Now as then, markets offer the novelty and diversion on which city life thrives. You can find some very different goods: the main attractions in Spitalfields and the lower end of Brick Lane are arty rather than practical or second-hand clothing, handmade jewellery and lighting. At the northern end, once you pass the area where the East London Line extension is being built, the market becomes more general, more second-hand. Here, among the batteries, bargain socks, toiletries, offcuts of flooring, cheap mangoes, cooking pots, mysterious tools and bits of electrical gear, bankrupt stock, ends of lines and things that might possibly have been helped off the back of a lorry, there's a whiff of continuity with that childhood visit here. And foods from all around the world: not just the curries on the Lane itself, but stalls offering dim sum, falafel, stir-fries, crepes, Ethiopian, Caribbean, paella, empanada - and some decidedly retro cupcakes.
The processes by which we got that diversity have not been without controversy. In the disused synagogue at 19 Princelet St, there are plans to open a Museum of Immigration and Diversity. Today was one of the few days this fragile building could be opened to the general public (last chance for 2007 will be through the London Open House weekend, 15/16 September.)
Surrounded by the discreet good taste of expensive restoration in Georgian Spitalfields (and less discreet or tasteful burglar alarms and estate agents' boards) No. 19, once you enter, is a shadowy, grimy space, here and there propped up on scaffolding. Daylight filters through coloured skylights on the narrow gallery, the dust-laden chandeliers, the painted boards commemorating the synagogue's donors, the fragments of lino and the stored away furniture.

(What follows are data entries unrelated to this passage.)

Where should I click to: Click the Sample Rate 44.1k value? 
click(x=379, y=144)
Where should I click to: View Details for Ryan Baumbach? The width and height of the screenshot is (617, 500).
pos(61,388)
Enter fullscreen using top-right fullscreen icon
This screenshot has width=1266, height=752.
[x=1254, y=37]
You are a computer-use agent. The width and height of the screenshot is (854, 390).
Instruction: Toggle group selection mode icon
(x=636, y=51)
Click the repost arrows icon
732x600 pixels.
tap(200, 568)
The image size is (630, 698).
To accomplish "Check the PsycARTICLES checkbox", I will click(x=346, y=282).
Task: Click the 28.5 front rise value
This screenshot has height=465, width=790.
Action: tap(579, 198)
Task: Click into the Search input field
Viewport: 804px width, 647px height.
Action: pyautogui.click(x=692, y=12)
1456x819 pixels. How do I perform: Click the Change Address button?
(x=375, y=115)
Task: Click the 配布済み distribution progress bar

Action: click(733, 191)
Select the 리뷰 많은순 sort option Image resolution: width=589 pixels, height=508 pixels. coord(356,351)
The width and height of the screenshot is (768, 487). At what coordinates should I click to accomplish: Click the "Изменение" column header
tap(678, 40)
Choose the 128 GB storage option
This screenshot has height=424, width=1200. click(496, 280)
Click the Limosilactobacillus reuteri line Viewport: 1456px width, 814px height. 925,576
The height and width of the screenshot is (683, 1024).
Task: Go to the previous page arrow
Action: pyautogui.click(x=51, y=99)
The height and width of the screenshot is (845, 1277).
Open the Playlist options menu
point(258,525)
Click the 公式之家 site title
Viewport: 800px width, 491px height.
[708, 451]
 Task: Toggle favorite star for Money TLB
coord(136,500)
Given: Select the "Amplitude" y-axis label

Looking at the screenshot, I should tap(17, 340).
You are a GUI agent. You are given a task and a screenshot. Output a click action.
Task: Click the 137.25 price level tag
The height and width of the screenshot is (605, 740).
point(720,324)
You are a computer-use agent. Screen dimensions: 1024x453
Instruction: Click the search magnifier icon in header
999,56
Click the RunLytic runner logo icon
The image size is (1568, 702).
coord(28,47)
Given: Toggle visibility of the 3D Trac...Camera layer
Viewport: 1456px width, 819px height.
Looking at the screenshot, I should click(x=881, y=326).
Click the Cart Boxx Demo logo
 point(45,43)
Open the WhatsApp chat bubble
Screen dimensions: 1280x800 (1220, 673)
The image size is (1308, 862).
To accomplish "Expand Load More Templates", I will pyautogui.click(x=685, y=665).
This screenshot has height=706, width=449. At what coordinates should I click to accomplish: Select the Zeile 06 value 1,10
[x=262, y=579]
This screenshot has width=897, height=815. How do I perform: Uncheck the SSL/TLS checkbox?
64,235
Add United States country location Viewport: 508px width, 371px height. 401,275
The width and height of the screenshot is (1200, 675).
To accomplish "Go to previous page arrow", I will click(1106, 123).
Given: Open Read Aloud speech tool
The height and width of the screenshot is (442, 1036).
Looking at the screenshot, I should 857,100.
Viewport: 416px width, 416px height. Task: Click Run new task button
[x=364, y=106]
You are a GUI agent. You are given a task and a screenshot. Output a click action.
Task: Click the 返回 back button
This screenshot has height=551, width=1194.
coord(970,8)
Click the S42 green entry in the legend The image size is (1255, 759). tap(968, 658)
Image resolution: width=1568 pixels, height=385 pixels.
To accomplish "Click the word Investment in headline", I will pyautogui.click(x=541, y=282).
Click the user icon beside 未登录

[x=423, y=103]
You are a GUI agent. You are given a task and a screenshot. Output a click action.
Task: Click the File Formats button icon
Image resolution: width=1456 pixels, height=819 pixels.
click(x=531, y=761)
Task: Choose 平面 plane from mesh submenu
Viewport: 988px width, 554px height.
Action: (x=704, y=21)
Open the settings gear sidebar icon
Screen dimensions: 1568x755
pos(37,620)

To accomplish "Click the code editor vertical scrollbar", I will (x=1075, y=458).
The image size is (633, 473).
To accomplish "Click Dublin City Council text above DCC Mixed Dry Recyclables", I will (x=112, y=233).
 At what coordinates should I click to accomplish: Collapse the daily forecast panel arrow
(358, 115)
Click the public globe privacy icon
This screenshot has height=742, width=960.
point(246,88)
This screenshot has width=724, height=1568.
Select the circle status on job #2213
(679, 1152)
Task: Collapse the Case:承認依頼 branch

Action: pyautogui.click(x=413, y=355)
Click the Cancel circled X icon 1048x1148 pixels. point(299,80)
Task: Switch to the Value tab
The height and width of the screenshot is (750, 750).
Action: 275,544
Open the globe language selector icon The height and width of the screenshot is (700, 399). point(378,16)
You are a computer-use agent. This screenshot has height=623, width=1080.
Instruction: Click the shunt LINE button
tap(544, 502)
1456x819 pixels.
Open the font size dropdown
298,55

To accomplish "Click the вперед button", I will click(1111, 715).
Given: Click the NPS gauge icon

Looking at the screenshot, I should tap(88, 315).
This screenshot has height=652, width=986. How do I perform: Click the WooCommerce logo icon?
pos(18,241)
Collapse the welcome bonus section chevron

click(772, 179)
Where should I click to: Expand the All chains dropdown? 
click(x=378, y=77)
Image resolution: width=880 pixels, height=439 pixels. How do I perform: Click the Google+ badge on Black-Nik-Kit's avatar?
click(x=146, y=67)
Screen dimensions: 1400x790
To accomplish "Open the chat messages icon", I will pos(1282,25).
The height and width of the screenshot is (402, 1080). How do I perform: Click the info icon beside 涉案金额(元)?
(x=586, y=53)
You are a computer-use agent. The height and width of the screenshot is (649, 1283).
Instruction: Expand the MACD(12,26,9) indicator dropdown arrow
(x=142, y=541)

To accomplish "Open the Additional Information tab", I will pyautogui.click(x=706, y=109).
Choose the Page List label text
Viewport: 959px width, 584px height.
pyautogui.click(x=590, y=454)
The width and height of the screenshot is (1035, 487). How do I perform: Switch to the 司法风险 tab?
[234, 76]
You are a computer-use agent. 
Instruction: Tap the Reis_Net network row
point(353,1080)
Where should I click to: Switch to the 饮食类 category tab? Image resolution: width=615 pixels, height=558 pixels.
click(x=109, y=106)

In and around the space, the Suitcases and Sanctuary exhibition tells the story of the successive groups of immigrants to the area (Huguenots, Irish, Jews, Bengalis, Somalis), through the imaginative and touching contributions of local schoolchildren (most of them children of immigrants themselves), and some installations and artwork by immigrant artists.
The building is also famous for the room abandoned by its last caretaker. His life was explored in Rodinsky's Room, a fascinating parallel investigation of the facts and the myth-making surrounding his apparent disappearance. The prosaic truth, was unsurprisingly, sadder and stranger than the myths: a family's withdrawal into the remembered habits of the abandoned shtetl, while the community around them adapted to the "get on and get out" hustle of life for new arrivals in London. The last of the family, David Rodinsky, became a reclusive auto-didact. Alone in a little room above this abandoned meeting-place, he pursued his self-designed curriculum, that would perhaps have been understood and accepted by previous generations in eastern Europe, but was seen by his London contemporaries as strange, and ultimately mad.
In the large scale, the history of immigration is a collection of individual success stories, but with so much sadness along the way, as with the Rodinskys. So many memories deserve, like this haunting building, to be preserved.
And even more than buildings and memories, living refugees need help. Now.